--- SUPPLIED INFORMATION ---
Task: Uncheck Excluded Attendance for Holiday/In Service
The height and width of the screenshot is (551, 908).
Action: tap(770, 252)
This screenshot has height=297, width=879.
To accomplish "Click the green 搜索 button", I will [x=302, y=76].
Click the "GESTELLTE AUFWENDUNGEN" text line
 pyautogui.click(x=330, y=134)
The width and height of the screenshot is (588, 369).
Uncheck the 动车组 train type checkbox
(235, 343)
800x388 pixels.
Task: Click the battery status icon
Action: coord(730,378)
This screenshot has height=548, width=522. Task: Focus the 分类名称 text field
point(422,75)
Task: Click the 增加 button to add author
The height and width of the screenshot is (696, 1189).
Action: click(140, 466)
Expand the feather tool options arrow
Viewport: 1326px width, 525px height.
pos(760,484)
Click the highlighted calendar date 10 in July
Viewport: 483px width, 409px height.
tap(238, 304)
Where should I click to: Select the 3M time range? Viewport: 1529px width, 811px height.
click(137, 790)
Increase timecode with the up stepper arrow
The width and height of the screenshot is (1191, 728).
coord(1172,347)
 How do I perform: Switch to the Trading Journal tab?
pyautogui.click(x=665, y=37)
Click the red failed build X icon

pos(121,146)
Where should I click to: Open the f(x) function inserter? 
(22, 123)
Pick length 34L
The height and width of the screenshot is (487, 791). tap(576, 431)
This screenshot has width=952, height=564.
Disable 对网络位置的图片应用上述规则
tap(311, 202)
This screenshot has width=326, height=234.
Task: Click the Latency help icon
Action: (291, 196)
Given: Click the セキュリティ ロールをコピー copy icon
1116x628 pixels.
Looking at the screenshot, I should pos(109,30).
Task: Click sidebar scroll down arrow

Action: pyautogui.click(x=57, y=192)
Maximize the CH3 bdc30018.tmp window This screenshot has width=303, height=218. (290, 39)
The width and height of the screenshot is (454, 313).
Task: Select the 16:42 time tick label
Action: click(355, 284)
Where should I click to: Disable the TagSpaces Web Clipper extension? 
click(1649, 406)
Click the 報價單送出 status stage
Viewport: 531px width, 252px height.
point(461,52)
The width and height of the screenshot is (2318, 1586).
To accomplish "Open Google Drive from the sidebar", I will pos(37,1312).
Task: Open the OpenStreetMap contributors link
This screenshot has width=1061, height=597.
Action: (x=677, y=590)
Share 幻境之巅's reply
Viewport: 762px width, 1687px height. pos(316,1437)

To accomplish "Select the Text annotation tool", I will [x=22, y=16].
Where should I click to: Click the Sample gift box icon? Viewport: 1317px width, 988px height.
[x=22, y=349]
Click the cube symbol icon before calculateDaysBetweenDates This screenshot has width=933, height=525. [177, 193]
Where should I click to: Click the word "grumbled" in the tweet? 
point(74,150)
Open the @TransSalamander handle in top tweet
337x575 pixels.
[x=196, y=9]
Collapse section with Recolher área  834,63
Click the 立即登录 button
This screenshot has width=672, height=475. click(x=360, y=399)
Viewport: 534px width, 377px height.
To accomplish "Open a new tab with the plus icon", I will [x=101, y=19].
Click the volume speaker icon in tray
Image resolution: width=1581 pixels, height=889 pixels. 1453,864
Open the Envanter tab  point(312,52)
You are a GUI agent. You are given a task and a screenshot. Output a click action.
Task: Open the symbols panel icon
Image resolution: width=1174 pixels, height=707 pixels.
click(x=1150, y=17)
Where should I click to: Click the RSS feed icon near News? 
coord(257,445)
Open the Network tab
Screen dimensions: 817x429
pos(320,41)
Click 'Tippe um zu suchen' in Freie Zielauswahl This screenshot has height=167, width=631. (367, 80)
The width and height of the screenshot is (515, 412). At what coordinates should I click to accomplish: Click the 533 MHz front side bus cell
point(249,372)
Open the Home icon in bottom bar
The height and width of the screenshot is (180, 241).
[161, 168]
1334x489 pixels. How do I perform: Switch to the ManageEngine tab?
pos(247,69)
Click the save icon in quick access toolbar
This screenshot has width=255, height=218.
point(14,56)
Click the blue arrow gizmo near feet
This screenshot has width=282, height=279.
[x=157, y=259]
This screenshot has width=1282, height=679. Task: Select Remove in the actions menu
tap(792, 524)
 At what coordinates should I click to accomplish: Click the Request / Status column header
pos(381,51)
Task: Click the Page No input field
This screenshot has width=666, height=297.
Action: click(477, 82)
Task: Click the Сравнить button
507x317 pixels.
---
Can you give the lines from the one containing "will [x=22, y=16]." through the one containing "[x=22, y=349]", both included, as a JSON list of strings with one string per line and blank lines omitted?

[
  "To accomplish \"Select the Text annotation tool\", I will [x=22, y=16].",
  "Where should I click to: Click the Sample gift box icon? Viewport: 1317px width, 988px height.",
  "[x=22, y=349]"
]